Supplied records.
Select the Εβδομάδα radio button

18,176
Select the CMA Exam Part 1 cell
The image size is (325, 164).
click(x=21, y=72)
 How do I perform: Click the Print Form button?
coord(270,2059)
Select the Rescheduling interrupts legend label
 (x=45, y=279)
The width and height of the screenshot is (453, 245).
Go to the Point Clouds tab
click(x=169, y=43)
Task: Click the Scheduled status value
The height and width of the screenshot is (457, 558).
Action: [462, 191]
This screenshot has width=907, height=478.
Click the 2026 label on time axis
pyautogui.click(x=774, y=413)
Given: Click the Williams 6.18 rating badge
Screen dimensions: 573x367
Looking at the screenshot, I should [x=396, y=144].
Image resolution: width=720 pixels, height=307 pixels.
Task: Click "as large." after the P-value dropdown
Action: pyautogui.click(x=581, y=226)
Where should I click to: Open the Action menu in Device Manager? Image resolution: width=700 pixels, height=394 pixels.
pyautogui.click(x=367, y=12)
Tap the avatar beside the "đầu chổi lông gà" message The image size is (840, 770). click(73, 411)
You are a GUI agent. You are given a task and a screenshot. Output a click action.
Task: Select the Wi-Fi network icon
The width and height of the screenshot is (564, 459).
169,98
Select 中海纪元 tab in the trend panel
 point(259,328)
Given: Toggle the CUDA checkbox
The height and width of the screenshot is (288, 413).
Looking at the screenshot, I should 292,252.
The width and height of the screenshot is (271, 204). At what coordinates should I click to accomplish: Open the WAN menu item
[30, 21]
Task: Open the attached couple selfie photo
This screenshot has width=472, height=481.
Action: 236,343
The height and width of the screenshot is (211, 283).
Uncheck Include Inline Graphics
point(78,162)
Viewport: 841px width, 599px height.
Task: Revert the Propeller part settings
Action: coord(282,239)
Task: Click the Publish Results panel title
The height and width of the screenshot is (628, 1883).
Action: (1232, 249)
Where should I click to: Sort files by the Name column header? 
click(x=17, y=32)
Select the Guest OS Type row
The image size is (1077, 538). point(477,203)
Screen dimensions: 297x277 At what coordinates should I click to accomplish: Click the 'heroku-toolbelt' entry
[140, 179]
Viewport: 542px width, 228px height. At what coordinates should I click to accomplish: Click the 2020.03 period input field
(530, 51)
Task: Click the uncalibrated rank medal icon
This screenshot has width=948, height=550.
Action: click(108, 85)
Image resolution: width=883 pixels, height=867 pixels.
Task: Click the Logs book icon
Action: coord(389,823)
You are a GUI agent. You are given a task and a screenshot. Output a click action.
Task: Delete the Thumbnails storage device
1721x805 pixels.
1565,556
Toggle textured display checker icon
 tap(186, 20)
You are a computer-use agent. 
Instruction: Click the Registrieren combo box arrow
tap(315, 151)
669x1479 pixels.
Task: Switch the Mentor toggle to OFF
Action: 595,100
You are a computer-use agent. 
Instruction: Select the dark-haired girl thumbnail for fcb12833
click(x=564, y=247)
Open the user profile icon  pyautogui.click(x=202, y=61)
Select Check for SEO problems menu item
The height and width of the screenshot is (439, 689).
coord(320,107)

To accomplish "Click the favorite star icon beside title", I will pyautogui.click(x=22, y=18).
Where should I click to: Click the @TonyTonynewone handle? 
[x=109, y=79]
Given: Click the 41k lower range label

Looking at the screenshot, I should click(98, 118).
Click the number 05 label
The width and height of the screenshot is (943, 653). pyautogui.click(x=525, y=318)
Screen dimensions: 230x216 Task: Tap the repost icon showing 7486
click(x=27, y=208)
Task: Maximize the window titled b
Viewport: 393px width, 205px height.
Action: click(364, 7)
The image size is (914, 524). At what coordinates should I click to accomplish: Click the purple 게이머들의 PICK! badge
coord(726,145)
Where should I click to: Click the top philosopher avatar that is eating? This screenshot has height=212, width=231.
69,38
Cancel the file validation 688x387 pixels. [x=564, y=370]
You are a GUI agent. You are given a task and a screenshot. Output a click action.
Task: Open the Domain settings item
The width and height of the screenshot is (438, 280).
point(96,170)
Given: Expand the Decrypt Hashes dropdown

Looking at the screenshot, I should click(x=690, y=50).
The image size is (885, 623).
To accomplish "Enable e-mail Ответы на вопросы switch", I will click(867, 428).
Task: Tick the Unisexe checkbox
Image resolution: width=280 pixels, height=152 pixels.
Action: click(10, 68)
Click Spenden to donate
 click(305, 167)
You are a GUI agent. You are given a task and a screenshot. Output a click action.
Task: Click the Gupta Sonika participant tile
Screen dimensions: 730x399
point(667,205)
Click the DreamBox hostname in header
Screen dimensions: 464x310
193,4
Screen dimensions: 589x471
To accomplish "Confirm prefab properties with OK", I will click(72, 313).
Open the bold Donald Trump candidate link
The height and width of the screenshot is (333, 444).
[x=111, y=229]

Description of the task. Return the material exactly as it stands above, but only from its first line to the line containing "Task: Click the Scheduled status value", both ends included.

Finished task.
Select the Εβδομάδα radio button

18,176
Select the CMA Exam Part 1 cell
The image size is (325, 164).
click(x=21, y=72)
 How do I perform: Click the Print Form button?
coord(270,2059)
Select the Rescheduling interrupts legend label
 (x=45, y=279)
The width and height of the screenshot is (453, 245).
Go to the Point Clouds tab
click(x=169, y=43)
Task: Click the Scheduled status value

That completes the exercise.